Personal information
- Full name: Lene Glesåsen Storløkken
- Date of birth: 20 June 1981 (age 45)
- Place of birth: Lørenskog, Norway
- Position: Midfielder

Senior career*
- Years: Team / Apps / (Gls)
- Setskog/Høland FK
- Athene Moss
- Strømmen
- LSK Kvinner FK
- Fjellhamar
- LSK Kvinner FK

International career
- 2006–2011: Norway / 64 / (6)

= Lene Storløkken =

Norwegian footballer (born 1981)

Lene Glesåsen Storløkken (born 20 June 1981) is a Norwegian football player who played for the LSK Kvinner FK.

==Career==
Storløkken is a midfielder and her former clubs are Athene Moss, Setskog/Høland FK and Kurland FK.

==International career==
She played in the Norwegian team that finished fourth at the 2007 FIFA Women's World Cup in China.
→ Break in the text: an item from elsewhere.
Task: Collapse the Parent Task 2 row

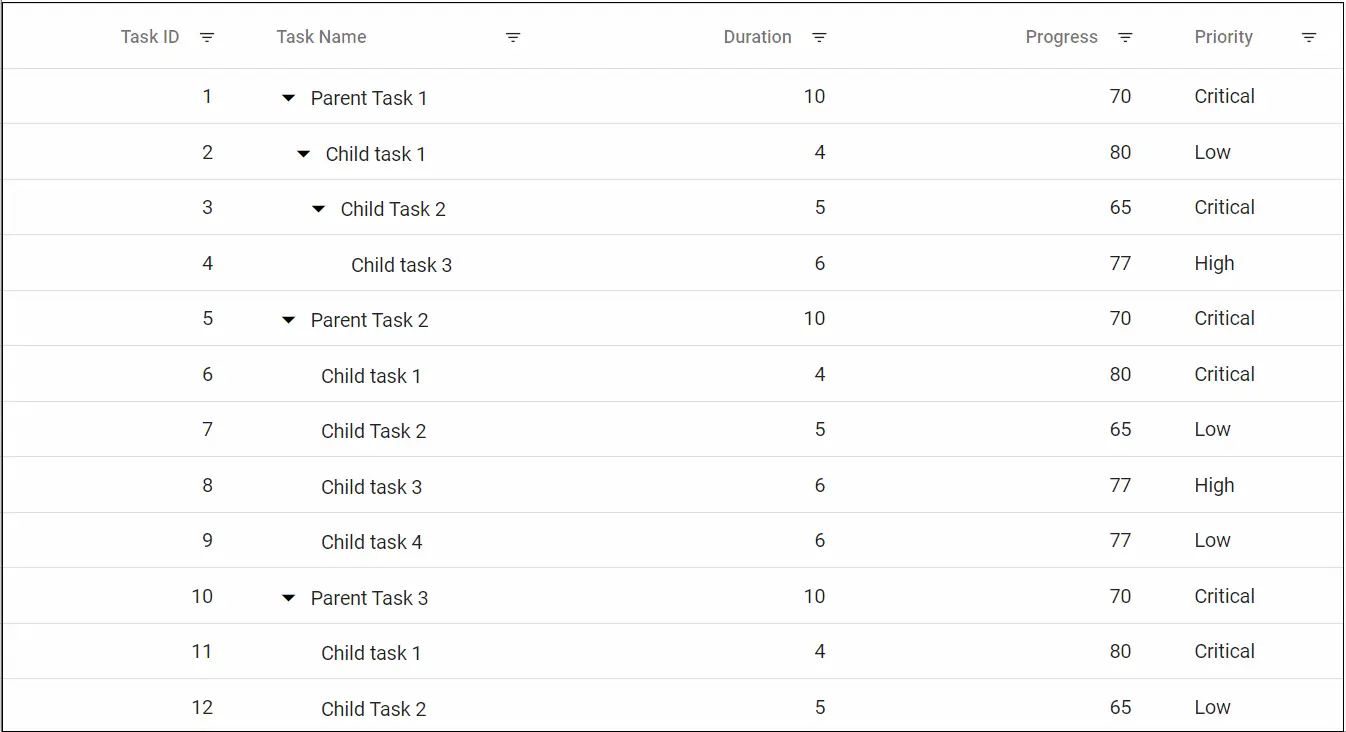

She also competed at the 2008 Summer Olympics in Beijing, where Norway reached the quarter finals (and lost to Brazil). Since her debut in 2006, Storløkken has played 65 A games for the Norway women's national football team, scoring six goals—the first against Finland women's national football team in the 2007 Algarve Cup. She has also played 45 games for the four Norwegian youth national teams. Storløkken missed the 2011 FIFA Women's World Cup through injury.

==Personal life==
She is the twin sister of professional female footballer Hege Storløkken.